Tough zombies are the upgrade tier. More health, better resistances, harder swings. You will often see them mixed into normal packs, which is rude of them. Do not engage these like you would a Reanimated Corpse, or you will burn through your ammo and stamina before you have made a real dent.

Watch out for:

  • Bloated Walkers
  • Fat Hawaiians
  • Fallen Soldier Zombies
  • Frozen Lumberjacks
  • Hazmat Male Zombies
  • Hungry Female Zombies
  • Zombie Bikers

Special Zombies

This is where the game starts playing dirty. Special infected rarely appear during your six relatively quiet days each week, but blood moon nights tend to bring them out in numbers. Every entry on this list has its own gimmick worth memorizing.

  • Burn Victim: deals contact fire damage. Spawns mostly in the burnt forest biome, fittingly.
  • Crawler Zombie: low to the ground, hard to spot at distance, and pretty much built to ambush.
  • Demolisher: a hard-hitting tank with C4 wired to its torso. Shoot the explosive to skip the slow fight entirely.
  • Feral Wight: always spawns with the feral modifier. Screamers can call them in if you make enough noise.
  • Infected Police Officer: huge health bar, ranged acidic vomit, and a suicide rush when it is almost dead. Versatile and annoying.
  • Screamer: announces itself with a scream that pulls every nearby zombie to your location. Silence it fast, or things spiral.
  • Spider Zombie: chases on all fours, has a web attack that stuns, and moves faster after dark.
  • Team Z Player Football Zombie: backs up, then tackles you at full speed for big damage. Yes, that is the actual in-game name.
  • Mutated Zombie: ranged spitter similar to the cop, but its projectiles inflict the irradiated status effect. Spawns anywhere in the Wasteland, so stay alert.
  • Plague Spitter: a 2.0 addition exclusive to the desert. Vomits up an insect swarm that pursues players. Developers note melee weapons handle the bugs better than guns, so do not retire the machete.
  • Frost Claw: another 2.0 newcomer, found in snowy parts of the wasteland. Hurls massive boulders across long distances, complete with splash damage. Stay mobile.
  • Charged Blue Zombies: a higher game-stage variant. Blue irradiated hue, faster movement, faster attacks. Prioritize them in any group.
  • Infernal Orange Zombies: another high game-stage class. Slower and tankier than their green counterparts, and they soak up significantly more damage.

Animal Zombies

Humans were not the only victims of the infection. The wildlife caught it too, and a few of these mutated animals are honestly scarier than the human shamblers. Vultures in particular love to interrupt a peaceful loot run.

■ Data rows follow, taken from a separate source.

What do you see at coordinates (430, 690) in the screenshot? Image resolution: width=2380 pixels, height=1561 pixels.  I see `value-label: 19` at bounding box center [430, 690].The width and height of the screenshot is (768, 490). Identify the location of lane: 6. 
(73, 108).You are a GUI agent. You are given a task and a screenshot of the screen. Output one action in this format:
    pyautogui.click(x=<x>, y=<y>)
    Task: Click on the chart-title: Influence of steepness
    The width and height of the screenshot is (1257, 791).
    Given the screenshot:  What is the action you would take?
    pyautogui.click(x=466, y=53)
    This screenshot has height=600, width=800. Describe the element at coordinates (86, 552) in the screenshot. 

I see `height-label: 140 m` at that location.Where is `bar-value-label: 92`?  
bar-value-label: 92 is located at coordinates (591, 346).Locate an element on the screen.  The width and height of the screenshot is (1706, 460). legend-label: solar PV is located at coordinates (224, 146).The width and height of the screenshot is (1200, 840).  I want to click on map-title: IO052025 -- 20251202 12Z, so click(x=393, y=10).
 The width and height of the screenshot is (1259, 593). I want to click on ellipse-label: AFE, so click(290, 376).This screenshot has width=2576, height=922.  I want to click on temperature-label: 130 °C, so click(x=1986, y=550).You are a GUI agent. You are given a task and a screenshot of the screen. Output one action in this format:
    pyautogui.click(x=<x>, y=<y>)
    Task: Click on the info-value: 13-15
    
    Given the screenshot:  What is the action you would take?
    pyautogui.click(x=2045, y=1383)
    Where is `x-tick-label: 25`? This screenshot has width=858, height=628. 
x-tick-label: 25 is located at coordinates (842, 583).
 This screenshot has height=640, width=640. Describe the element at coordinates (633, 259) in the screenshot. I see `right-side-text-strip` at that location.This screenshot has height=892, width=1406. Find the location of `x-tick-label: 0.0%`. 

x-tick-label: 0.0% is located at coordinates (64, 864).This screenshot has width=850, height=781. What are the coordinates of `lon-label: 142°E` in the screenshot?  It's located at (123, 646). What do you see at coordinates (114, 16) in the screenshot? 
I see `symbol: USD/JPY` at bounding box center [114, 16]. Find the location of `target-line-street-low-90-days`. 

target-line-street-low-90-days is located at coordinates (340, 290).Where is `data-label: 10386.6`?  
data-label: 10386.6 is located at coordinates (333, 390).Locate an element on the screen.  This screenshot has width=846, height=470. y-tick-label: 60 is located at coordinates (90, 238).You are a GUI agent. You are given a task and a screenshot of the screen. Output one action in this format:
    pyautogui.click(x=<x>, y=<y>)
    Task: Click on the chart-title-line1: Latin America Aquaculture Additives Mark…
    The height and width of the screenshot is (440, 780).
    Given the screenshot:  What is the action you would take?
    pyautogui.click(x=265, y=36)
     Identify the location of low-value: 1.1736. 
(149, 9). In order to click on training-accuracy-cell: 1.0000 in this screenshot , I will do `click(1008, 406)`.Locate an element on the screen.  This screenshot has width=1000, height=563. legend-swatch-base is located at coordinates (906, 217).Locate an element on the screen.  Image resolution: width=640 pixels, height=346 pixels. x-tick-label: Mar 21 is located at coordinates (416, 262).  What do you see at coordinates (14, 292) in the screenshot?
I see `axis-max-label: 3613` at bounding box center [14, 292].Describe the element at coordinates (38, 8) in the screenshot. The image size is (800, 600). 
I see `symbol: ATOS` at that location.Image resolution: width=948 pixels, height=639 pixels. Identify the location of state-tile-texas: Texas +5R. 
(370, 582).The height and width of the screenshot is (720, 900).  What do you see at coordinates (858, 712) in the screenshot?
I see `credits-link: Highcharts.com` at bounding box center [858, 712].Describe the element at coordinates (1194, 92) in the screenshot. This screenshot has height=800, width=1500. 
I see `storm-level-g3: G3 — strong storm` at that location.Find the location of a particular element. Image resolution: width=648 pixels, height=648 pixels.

The animal zombies in vanilla 7 Days to Die are:

  • Zombie Bear
  • Zombie Dog
  • Zombie Vulture

A Note on Future Updates

This roster reflects 7 Days to Die at the time of writing. The developers keep adding variants, swapping mechanics, and shuffling biome-specific spawn rules with every major patch, so do not be surprised if a fresh flavor of nightmare shows up in the next update. Until then, learning the current lineup is the fastest way to stretch your blood moon survival streak.